Winter op de Paaizermao

 

De mao lig stil en wit bevroren

De schaopen kleumen veur bai ’t hek

In Stad staait de Martinitoren

Een speulding dat naor boven stek

 

Het deip lig dicht en in de schoel van

De broene raaiten an de diek

Klinkt host onheurbaor het gehoel van

Een hopeloze koperwiek

 

Een scharebeeld van zwaarte kraaien

Die naor heur verre slaopstee gaon

En ponnies, kold, die met heur baaiden

Bai de verroeste richel staon

 

De winterwind waait deur mien kleren

As ik verkleumd naor hoes tou gao

Wel leven wil moet lieden leren

As ’t wintert op de Paaizermao

 

Een 16-regelig, niet perfect gekruist rijmend (abab) Noord-Drents wintergedicht, met de stoere (moeilijke) woorden mao (madeland), deip (diepje) en richel (omheining).       

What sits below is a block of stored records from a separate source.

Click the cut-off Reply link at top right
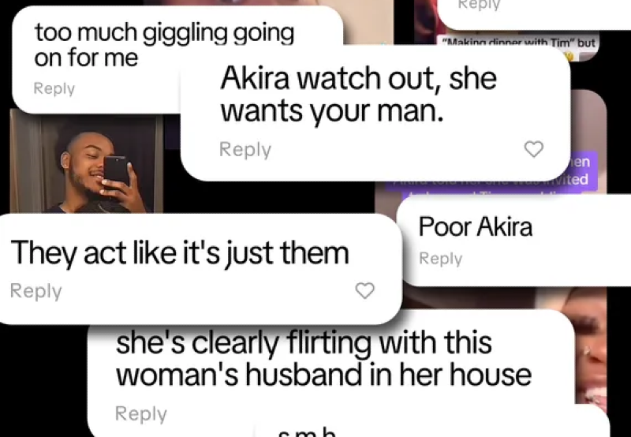This screenshot has width=631, height=437. [480, 5]
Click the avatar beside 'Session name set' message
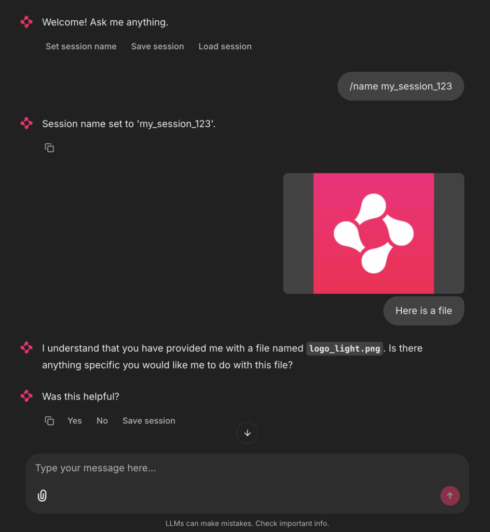Image resolution: width=490 pixels, height=532 pixels. point(26,124)
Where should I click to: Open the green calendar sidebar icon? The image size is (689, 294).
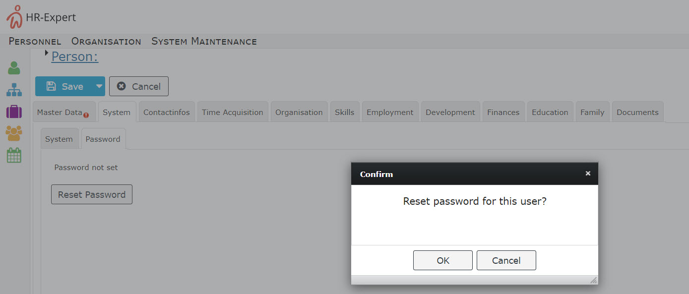[14, 155]
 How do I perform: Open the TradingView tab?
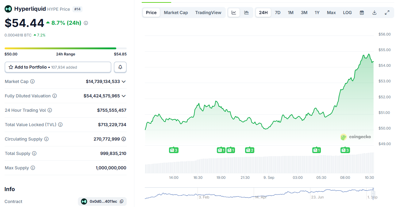coord(208,12)
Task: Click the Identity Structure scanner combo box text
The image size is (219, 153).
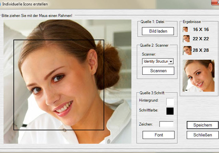Action: click(x=155, y=61)
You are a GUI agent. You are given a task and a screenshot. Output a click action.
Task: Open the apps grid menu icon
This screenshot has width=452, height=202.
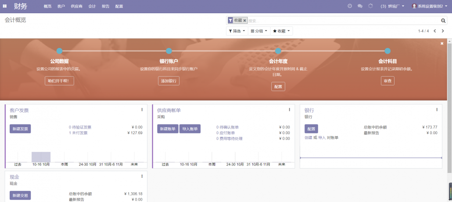pyautogui.click(x=5, y=6)

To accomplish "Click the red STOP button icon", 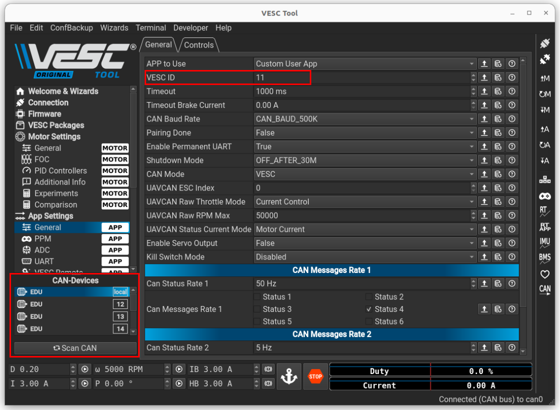I will tap(315, 377).
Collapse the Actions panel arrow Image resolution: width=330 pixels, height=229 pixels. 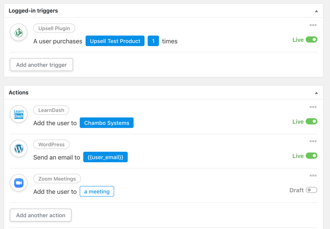coord(316,93)
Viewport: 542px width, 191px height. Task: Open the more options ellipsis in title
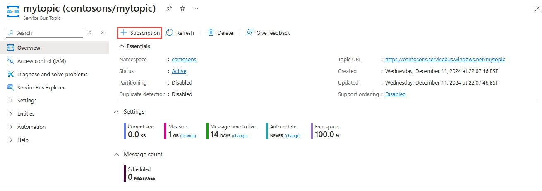click(x=196, y=8)
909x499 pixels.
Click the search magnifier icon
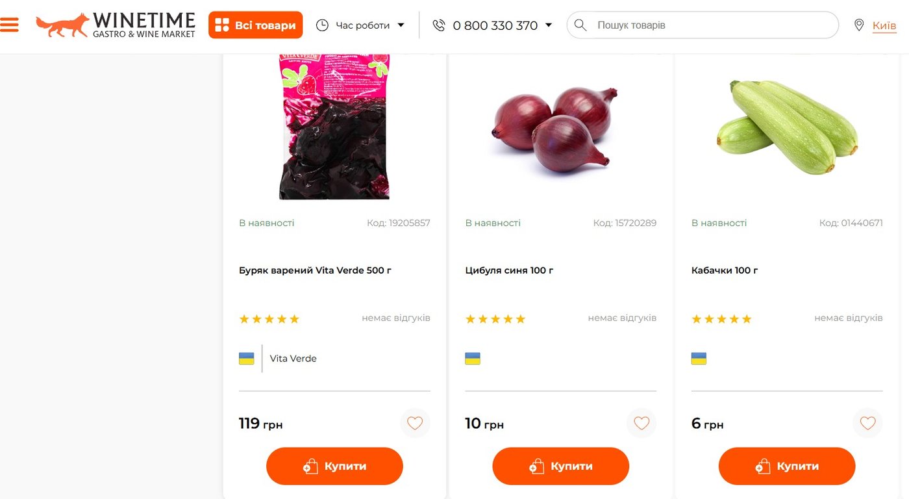pos(580,25)
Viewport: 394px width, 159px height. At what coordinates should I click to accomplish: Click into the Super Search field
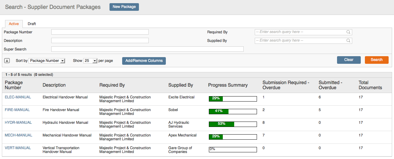tap(147, 49)
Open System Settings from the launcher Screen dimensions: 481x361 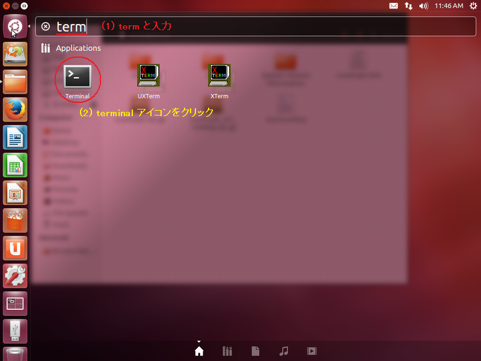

Op een koude winterdag, heel lang geleden, las Peter van Velde dit gedicht voor bij het brugje over het Peizerdiep. Ik krijg nog de rillingen als ik daaraan denk. Dat kwam natuurlijk doordat ik de Nagra bedienen moest, maar het kwam ook -en vooral- door de inhoud van het gedicht. Het was of de dichter ter plekke verslag deed van wat hij zag, gevolgd door die onsterfelijke slotregels: ‘Wel leven wil moet lieden leren/ as ’t wintert op de Paaizermao’. Al jaren staat het gedicht voor iedereen leesbaar bij het inmiddels al niet meer zo nieuwe fietsbrugje. Ongeveer op de plek waar Peter stond. Radio Noord, heeft u die opname nog?

Wat zien wij in dit bijna Siberische landschapsgedicht? Leest u even mee: stil en wit bevroren, de schaopen kleumen, het deip ligt dicht, de broene raaiten, onheurbaar het gehoel, een hopeloze koperwiek, zwaarte kraaien, ponnies kold, winterwind waait, verkleumd.  Als je het daar niet kold van krijgt!  Ziet u het binnenrijm in stil en wit, scharebeeld, zwaarte en kraaien, ponnies en kold. Valt u de alliteratie op in deip en dicht, onheurbaor, gehoel en hopeloze, winterwind en waait. En of het gedicht zo al niet mooi genoeg is, eindigt de dichter met het spel van de w en de l in Wel leven wil moet lieden leren/ as ’t wintert.

De Paaizermao is uitgebreid en omgebatterijd in de veel geprezen en -wat mij betreft- zwaar overschatte nieuwe natuur van de Onlanden en de winters zijn niet meer wat ze geweest zijn. Maar fiets op een fijne winterdag (noordoostenwind, stuifsneeuw, Radio Noord heeft het over code oranje) eens over de voormalige Paaizermao, waar de schaopen, de richels en de ponnies zijn verdwenen, en prevel host onheurbaor de volgende woorden voor je heen:

‘Wel leven wil moet lieden leren/as ’t wintert op de Paaizermao.’